Life on the Outside: Apologizing to Stevens Point After Prison
By Joshua Stromberg
Once again, readers, it’s Joshua. Last week, I introduced myself and gave you a little background on my story. Now that we’ve been properly introduced, where do we go?
Let me take you with me on a little journey. You see, it’s been three years since I last committed any crimes, and yes, during that time I’ve done a lot to change from the angry and confused boy I was to the centered and balanced man that I am today. Life is about righting wrongs- or at least that is what my life needs to be about.
I’ve taken many classes and courses on self improvement and one point which always hit me hard was the idea of making amends to the people I’ve harmed. Well, the problem I face is this: I’ve hurt too many people. I can’t just apologize to one person and make things better, it goes deeper than that. In fact, for most of the harm I’ve done, an apology wouldn’t come close to setting things right.
With that said, I do indeed need to apologize. Not only do you, the community, need to hear it; but I need to say it for myself.

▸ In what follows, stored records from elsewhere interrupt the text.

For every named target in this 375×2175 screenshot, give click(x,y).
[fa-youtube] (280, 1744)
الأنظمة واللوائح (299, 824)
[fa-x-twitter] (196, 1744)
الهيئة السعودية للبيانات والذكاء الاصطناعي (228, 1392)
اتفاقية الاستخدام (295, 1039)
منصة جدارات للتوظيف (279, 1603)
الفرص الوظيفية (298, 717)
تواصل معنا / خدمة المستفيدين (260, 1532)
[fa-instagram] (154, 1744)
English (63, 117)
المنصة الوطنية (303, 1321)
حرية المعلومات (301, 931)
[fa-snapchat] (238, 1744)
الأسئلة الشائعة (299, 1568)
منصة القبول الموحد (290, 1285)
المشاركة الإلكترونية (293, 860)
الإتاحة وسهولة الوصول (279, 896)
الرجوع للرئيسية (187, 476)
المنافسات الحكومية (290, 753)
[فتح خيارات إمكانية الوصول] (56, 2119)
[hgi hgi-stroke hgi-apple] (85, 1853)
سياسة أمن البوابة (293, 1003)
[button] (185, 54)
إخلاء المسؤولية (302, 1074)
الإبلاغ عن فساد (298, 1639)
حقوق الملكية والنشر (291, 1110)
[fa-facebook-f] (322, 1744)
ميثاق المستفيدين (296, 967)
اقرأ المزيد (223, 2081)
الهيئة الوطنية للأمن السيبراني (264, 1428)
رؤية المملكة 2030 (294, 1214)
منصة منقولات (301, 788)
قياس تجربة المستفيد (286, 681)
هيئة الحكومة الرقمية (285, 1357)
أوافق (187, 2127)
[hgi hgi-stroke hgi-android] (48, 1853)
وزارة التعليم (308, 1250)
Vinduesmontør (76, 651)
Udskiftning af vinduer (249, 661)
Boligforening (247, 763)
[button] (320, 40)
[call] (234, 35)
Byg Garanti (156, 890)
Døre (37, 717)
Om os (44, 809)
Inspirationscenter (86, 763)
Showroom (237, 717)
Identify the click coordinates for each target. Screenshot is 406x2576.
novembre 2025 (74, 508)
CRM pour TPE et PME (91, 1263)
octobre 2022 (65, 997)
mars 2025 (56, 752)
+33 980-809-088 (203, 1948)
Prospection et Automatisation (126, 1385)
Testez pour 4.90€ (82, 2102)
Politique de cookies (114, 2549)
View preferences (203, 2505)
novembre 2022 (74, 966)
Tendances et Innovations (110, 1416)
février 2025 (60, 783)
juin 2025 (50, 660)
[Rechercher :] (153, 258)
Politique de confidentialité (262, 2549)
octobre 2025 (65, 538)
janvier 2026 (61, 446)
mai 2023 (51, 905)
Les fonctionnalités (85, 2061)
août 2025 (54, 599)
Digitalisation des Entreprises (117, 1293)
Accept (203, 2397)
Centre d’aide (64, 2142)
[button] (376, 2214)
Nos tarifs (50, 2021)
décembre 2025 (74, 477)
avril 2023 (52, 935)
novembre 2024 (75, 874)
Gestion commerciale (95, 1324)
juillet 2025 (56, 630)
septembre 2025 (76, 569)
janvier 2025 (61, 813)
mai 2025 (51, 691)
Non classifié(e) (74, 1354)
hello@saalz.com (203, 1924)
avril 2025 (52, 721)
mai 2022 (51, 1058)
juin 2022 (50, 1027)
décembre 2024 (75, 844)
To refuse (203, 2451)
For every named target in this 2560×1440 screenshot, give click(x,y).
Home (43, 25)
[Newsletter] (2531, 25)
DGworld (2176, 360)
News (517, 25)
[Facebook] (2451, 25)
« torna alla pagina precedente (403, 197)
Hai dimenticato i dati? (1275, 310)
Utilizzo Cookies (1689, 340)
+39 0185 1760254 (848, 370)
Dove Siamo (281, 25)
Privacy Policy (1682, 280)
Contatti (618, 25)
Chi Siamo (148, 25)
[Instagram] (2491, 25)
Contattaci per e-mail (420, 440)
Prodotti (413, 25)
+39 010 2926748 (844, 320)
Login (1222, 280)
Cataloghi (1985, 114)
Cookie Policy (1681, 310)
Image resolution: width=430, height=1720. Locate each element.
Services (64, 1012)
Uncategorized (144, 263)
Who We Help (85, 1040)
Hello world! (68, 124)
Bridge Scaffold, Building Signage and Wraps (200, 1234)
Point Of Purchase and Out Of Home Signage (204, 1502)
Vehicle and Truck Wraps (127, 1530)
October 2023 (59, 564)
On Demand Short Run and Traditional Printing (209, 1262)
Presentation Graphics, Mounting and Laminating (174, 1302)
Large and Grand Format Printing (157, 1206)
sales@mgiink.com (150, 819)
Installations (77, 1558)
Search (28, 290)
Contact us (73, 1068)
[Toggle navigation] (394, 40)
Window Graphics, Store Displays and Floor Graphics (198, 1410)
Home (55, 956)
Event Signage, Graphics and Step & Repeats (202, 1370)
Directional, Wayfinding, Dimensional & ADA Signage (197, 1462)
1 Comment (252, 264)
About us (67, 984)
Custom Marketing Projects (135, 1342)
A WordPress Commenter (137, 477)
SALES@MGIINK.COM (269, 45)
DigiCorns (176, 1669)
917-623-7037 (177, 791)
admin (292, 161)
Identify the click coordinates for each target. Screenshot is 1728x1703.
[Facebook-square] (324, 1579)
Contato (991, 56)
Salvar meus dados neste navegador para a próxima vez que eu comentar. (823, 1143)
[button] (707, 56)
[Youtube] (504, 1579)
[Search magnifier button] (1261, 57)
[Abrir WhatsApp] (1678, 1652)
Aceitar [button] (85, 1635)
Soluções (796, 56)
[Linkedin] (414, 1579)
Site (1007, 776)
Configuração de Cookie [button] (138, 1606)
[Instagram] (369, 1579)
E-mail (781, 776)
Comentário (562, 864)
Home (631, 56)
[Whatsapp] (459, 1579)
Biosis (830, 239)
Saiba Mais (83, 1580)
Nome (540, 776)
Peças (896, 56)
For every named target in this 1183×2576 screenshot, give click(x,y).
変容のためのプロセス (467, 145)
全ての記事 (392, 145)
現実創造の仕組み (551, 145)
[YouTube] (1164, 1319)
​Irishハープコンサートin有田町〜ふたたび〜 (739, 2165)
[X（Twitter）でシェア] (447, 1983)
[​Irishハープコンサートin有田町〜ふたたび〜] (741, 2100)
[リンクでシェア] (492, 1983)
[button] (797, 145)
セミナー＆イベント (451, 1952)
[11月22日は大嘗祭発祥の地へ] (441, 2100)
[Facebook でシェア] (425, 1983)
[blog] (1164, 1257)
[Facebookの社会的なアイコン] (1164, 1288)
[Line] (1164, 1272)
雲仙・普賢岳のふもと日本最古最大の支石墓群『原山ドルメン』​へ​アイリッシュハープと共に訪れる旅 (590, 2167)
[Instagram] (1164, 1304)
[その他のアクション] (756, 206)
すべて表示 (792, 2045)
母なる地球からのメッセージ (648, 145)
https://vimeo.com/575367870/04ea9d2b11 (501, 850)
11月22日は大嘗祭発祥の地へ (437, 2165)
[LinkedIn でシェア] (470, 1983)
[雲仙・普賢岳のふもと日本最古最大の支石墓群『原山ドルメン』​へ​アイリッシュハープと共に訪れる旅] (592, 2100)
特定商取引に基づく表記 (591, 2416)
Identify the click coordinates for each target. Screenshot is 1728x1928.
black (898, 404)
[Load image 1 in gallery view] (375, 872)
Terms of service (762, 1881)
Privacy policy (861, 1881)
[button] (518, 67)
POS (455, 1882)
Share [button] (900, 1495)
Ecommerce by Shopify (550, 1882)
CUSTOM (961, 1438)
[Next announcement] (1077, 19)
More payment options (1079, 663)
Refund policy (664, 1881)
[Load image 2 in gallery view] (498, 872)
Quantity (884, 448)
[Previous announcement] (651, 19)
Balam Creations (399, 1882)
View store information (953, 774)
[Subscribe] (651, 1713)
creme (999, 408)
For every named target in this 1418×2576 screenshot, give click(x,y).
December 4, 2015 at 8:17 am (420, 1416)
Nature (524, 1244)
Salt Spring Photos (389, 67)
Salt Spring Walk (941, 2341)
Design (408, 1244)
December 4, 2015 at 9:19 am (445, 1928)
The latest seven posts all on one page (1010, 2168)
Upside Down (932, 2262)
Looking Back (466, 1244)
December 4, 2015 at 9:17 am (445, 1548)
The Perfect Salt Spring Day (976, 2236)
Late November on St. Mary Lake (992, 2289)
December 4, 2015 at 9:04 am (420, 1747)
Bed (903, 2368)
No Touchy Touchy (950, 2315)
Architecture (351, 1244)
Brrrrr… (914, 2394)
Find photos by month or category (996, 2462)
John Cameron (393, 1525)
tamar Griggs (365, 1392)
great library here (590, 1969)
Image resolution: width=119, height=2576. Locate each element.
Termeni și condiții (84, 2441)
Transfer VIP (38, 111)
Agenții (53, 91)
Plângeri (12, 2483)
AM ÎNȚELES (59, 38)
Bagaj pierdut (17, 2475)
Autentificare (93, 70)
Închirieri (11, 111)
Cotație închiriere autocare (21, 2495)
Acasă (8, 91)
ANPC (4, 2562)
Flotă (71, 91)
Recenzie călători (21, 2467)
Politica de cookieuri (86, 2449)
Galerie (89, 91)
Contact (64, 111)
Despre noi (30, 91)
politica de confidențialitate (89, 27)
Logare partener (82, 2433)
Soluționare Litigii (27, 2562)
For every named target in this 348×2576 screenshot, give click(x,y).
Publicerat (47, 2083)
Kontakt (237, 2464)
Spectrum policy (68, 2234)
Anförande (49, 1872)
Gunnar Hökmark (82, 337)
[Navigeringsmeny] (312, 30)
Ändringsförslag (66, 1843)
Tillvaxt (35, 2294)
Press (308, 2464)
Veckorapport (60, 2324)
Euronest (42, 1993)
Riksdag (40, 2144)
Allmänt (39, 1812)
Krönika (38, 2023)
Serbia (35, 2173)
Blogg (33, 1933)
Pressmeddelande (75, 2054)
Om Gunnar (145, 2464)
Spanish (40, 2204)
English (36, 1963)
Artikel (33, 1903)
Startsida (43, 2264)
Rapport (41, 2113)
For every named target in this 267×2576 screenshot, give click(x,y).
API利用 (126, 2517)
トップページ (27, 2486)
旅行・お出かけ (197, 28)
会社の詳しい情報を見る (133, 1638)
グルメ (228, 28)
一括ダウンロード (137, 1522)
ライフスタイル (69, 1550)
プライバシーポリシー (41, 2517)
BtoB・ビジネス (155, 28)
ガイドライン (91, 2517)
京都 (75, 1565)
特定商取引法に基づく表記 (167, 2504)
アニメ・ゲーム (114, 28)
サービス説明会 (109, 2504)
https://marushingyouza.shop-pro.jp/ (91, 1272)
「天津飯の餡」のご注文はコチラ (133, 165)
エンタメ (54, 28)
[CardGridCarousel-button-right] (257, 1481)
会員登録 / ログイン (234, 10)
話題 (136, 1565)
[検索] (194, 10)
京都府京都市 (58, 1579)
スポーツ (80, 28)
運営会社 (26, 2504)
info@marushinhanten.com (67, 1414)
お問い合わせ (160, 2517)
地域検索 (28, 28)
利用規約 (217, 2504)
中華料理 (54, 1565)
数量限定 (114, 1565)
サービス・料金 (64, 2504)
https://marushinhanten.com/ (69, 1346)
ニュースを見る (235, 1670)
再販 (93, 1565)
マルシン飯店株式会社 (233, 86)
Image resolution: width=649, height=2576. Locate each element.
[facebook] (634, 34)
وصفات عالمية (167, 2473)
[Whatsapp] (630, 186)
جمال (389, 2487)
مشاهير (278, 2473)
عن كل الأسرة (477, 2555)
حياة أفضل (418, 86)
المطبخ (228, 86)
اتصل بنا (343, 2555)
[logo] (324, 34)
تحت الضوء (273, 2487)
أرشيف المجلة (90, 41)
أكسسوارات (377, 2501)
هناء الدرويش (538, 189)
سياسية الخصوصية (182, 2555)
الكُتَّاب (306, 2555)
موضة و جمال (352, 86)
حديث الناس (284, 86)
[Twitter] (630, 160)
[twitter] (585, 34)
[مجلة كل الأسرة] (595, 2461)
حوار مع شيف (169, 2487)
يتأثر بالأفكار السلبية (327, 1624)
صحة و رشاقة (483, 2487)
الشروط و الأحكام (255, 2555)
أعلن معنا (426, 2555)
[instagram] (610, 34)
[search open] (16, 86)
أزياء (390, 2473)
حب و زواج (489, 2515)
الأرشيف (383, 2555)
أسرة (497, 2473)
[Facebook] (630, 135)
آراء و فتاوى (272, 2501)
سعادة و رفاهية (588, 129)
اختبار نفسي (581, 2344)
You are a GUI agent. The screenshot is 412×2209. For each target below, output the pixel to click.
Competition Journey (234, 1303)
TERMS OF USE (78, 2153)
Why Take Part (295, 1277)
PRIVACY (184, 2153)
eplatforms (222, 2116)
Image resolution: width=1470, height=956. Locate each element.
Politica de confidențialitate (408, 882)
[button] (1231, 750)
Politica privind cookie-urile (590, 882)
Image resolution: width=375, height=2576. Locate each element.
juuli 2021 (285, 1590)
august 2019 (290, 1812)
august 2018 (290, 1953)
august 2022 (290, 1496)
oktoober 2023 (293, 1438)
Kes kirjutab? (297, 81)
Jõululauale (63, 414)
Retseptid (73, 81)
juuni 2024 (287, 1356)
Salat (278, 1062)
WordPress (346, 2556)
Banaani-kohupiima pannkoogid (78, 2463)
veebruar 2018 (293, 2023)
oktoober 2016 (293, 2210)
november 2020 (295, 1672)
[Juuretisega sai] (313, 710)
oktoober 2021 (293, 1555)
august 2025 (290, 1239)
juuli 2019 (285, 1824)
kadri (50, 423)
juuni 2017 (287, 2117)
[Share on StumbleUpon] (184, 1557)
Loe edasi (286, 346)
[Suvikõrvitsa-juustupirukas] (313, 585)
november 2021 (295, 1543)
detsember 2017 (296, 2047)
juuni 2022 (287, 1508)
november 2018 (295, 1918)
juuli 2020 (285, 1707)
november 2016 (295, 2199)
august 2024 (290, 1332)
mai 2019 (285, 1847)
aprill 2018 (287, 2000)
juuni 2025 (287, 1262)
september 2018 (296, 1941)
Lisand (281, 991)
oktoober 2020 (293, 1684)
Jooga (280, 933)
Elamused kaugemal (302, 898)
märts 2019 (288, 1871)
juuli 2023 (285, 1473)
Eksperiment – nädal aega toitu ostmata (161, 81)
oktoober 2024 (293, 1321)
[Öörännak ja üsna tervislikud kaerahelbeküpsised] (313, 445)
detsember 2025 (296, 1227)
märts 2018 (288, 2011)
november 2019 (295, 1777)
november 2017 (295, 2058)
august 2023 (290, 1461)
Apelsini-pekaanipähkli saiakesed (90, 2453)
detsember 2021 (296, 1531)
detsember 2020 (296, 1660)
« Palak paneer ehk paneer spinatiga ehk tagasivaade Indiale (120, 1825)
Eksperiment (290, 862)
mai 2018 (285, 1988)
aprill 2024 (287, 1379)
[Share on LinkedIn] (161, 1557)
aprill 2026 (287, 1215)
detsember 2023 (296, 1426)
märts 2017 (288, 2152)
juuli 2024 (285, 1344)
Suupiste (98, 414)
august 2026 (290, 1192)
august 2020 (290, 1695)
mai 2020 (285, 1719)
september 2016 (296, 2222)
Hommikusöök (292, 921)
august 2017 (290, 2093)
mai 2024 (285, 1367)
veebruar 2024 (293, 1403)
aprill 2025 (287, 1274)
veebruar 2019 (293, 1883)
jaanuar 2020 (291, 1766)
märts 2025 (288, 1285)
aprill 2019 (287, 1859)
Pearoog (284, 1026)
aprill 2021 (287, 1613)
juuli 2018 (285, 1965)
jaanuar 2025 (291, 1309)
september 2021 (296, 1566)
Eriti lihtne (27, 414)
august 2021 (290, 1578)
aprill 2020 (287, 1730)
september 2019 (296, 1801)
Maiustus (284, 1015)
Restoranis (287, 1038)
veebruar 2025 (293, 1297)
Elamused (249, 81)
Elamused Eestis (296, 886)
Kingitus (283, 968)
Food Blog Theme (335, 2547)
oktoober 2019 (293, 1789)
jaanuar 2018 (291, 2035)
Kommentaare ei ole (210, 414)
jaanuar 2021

Let me take you just a bit further down my rabbit hole. Let me tell you the pivotal moment that broke me down and led me into the unknown life of change I’ve begun. You see, I have a three year- old daughter, Izzabella, and she is the most beautiful girl in the world.
I know this because I’ve seen pictures. I have never actually met my daughter.
She was in foster care after she was born due to the fact that both of her parents were unstable. And believe me, I had the opportunity to see her, to make her a part of my life, but I chose not to. At the time I was selfish: my life was more important. The gang- banging, the drugs, the women- all of these things made my life seem worthwhile. But the one thing that should have made me a better person scared me the most.
I went to prison in 2010, and while I was in the state not only terminated my parental rights but allowed my daughter to be adopted. I fought for two years to keep her, even though I didn’t even know her, but in the end, the best decision I could make was to let her go to a family that would love her the way she deserved.
So I’ve never seen my daughter. And I won’t until she turns eighteen, if she decides to look for me.
Why am I telling you this? So you know why it is so important to me that I become a better man. And I need you to know one thing: I am so sorry. I wish I could take back all of the mistakes I’ve made, all of the hurt and anguish I’ve caused, but I can’t. What I can do is man up and speak about the remorse I feel.
I actively worked to make this community unsafe, and for that I am deeply sorry. I sought to harm people, both physically and mentally, and for that I am sorry.
What I need to do is commend the people that stood for the positive aspects of this community, who represented the honest, hard working families that live righteous lives. I need to applaud the Stevens Point Police Department, and Officer Yenter in particular, for doing their job and showing me what it is to care about the people around you.
This community of Stevens Point, Wisconsin, should know that you all made a difference in my life. And for that, I am in your debt.
As always, be easy.
Editor’s Note: Joshua Stromberg is a recently- released convicted felon who approached the City-Times asking to share his story. While his criminal record is public, he has served his time and is not wanted by police and has- so far- upheld the conditions of his probation. Stromberg has been brought on staff conditionally and we wish him the best of luck getting his life back together.